What is needed: Could you pick up the forum thread about a forgotten birthday at the point where it stops and keep it going?

Document passage:
==================================================

# Almost forget her birthday



## toolforgrowth (Apr 24, 2012)

I'm at work, getting stuff done and going through my usual day, and I look at my calendar and I see today is June 7. Nothing registers, it's just another day for me. About 3 hours later I'm looking at my calendar again when it suddenly hits me: today is my STBXW's birthday. 

I had completely forgotten. It's not like I would have done anything anyway had I remembered; cheaters don't get recognition in my book. But still, there was a time when this day would have been special for me. Now, it's just another day.

What really floors me is the fact that I totally forgot. She keeps getting farther and farther down my list. And the real funny thing? I have a lunch date today with my lady friend. 

Happy Birthday to you, X. 
_Posted via Mobile Device_


----------



## lamaga (May 8, 2012)

Now that's progress!


----------



## dormant (Apr 3, 2012)

Good for you!


----------



## keko (Mar 21, 2012)

Good luck on the date.


----------



## toolforgrowth (Apr 24, 2012)

Thank you everybody.  I can tell that my 180 is having an effect on her. My attorney called me Monday after work and said that she lawyered up and filed a motion for child support totaling close to $800/month for our 4 year old. When we separated she asked me to only pay $250/month, which I have been. It's not much, but I've been making the mortgage payment all on my own now in addition to all my other bills.

A mutual friend of ours told me that the X is doing this to get me out of my house. My guess is she has seen me move back into my house (the X got her own apartment in February and hasn't been back), and knows I'm moving on with my life and doesn't like it. My house is BEAUTIFUL on the inside now.

==================================================

Dataset extract:
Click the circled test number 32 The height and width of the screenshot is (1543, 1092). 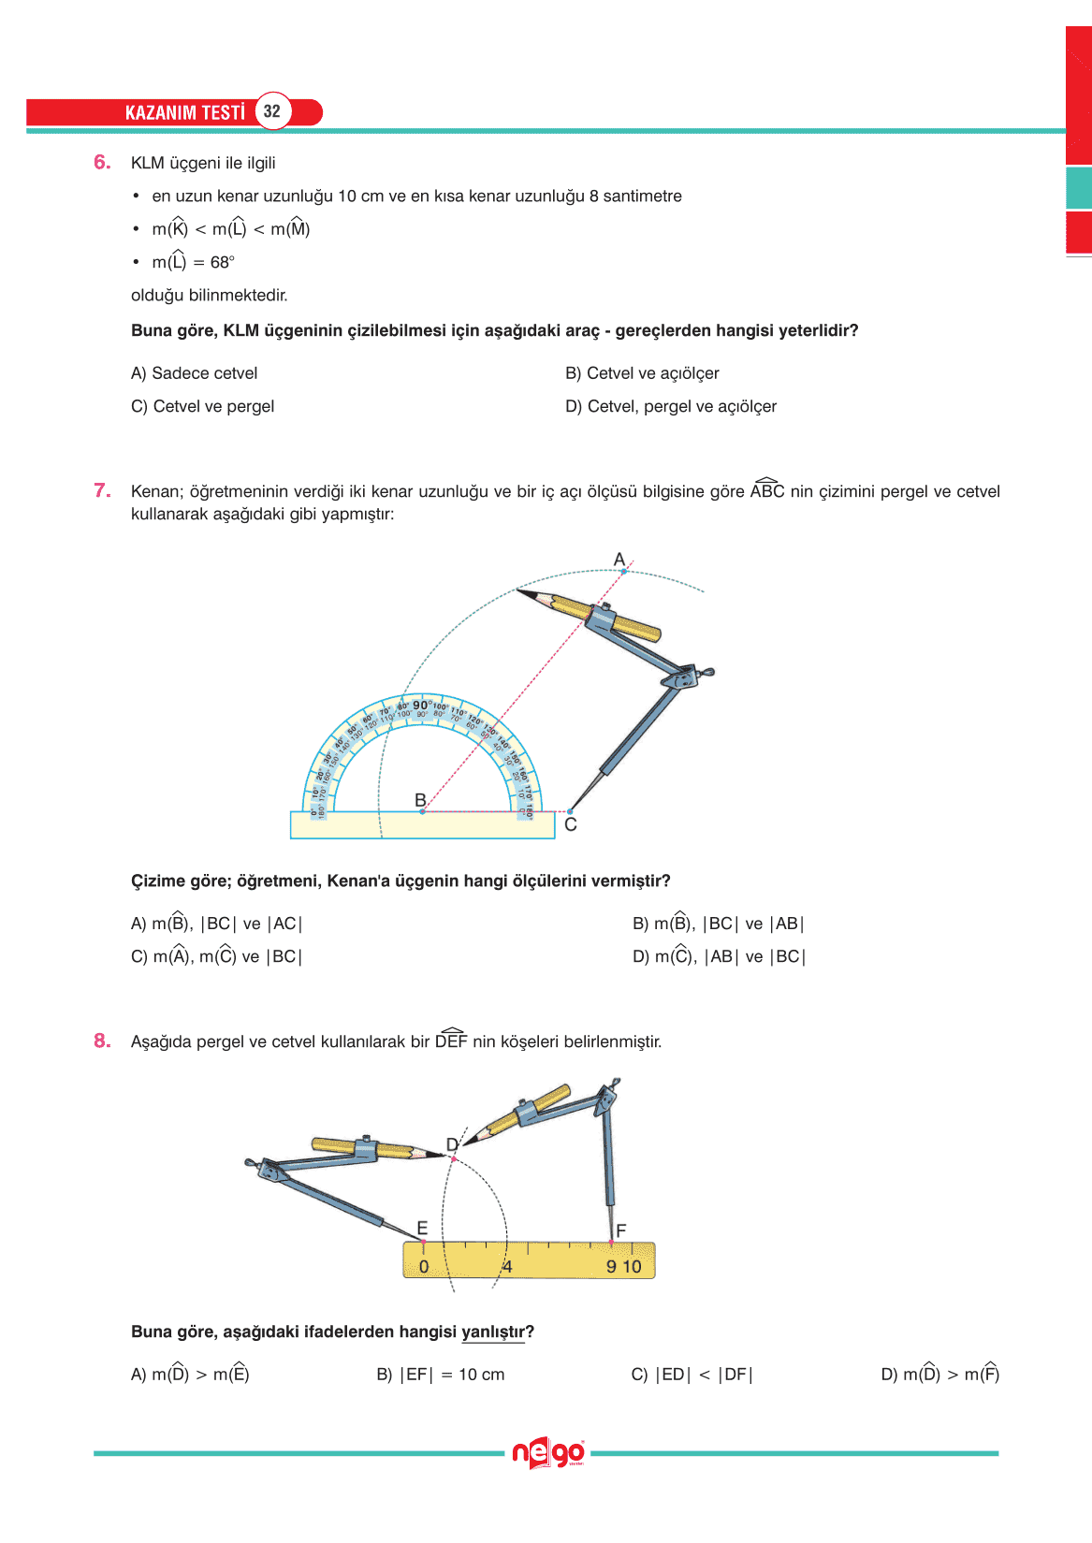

==================================================

Solved problem:
I've been dark for close to two months now, focusing on myself and my kids, and improving my life. Thankfully, to my knowledge she doesn't know about my lady friend, but I can guess she probably suspects I'm seeing someone since I suddenly got interested in getting my own place and making it awesome. To quote her own words to me from after we separated, she is just not a priority right now.

Forgetting her birthday is like icing on the cake. I didn't say a word on Mother's Day, and I sure as hell won't say anything today. I'm sure she knows I won't say anything, bu I can't help but wonder if a part of her wishes I would. Oh, the reality of separation and divorce!! Who would have ever thought I would be HAPPIER as a result of this??
_Posted via Mobile Device_


----------



## keko (Mar 21, 2012)

Does your attorney know she moved out of the marital home since february? Wont that be considered an abandonment where you live? Meaning you'll get a better custody and support?


----------



## toolforgrowth (Apr 24, 2012)

Yes he does, but I don't know if my state has abandonment or not. Don't think so...?
_Posted via Mobile Device_


----------



## keko (Mar 21, 2012)

Well start reading your state divorce laws like right now.

Do you have proof of her lease/mortgage for the other place or any other kind of proof?


----------



## toolforgrowth (Apr 24, 2012)

I have a meeting with my attorney next Wednesday after mediation orientation, l ask him about it. You got me wondering and thinking... 
_Posted via Mobile Device_


----------



## keko (Mar 21, 2012)

Go over to dadsdivorce.com forums and start reading other people's experience's from your state. 

Also just because you hired a lawyer doesn't mean he'll go through each and every detail. He wants to do minimal work for his pay.


----------



## toolforgrowth (Apr 24, 2012)

Stayed up till midnight on my stbxw's birthday talking to my lady friend. She is kinda going through a somewhat similar experience and we talk about it. I happened to mention this story to her during our lunch date, and she smiled BIG time. She thought it was just awesome. She knows everything, and she says I have a long battle ahead of me, and she's right.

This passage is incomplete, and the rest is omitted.